__TASK PROMPT__. Where in the data below does the word "will" appear? Copy each line that holds it.

(Stored data)

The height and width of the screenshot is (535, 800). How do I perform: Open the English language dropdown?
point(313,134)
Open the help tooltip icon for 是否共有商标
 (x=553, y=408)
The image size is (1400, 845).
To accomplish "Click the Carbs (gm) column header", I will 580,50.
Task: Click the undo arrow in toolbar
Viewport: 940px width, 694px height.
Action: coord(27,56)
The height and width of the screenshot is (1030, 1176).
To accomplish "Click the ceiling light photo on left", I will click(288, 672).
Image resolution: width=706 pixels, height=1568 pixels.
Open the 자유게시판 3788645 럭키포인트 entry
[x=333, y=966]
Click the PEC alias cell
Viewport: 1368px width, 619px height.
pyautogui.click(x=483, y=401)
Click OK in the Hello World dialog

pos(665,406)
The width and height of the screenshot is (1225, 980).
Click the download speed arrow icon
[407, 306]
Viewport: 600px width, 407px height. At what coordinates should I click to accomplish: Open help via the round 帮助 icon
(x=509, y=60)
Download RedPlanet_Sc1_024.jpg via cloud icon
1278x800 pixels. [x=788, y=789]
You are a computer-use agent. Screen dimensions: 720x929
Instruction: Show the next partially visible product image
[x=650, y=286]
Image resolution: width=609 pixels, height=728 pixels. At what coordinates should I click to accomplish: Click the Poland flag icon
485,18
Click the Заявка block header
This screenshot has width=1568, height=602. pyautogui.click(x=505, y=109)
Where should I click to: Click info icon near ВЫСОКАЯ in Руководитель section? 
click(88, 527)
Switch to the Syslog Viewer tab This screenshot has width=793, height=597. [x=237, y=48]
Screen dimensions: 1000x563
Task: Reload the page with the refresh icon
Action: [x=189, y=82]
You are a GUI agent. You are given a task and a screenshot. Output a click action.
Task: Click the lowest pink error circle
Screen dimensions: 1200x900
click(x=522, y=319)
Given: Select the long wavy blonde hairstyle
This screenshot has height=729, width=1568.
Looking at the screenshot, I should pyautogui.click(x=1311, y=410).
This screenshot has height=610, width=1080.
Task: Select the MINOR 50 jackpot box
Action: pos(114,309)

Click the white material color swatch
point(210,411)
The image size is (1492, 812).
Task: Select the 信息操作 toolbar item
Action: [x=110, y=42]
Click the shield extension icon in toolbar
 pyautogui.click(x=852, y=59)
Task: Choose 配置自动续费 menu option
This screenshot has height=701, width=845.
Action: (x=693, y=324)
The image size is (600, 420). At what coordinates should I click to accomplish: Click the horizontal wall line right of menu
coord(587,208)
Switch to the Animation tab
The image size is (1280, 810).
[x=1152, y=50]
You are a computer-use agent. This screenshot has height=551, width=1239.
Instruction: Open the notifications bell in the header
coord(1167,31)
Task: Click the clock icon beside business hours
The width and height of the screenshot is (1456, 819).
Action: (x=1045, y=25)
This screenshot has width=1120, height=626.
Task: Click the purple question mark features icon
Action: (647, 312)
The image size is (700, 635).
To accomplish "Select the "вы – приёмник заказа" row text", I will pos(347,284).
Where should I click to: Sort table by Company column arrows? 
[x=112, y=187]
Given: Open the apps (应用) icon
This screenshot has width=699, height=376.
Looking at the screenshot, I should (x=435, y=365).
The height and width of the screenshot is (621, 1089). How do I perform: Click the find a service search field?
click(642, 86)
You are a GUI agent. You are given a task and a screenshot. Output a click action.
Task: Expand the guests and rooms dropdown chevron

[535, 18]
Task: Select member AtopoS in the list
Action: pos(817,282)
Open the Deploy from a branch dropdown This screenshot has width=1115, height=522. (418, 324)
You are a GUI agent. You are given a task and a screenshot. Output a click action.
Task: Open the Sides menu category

__COMPLETED TASK__.
To accomplish "Click the Carbs (gm) column header", I will 580,50.
To accomplish "Click the ceiling light photo on left", I will click(288, 672).
To accomplish "Select the "вы – приёмник заказа" row text", I will pos(347,284).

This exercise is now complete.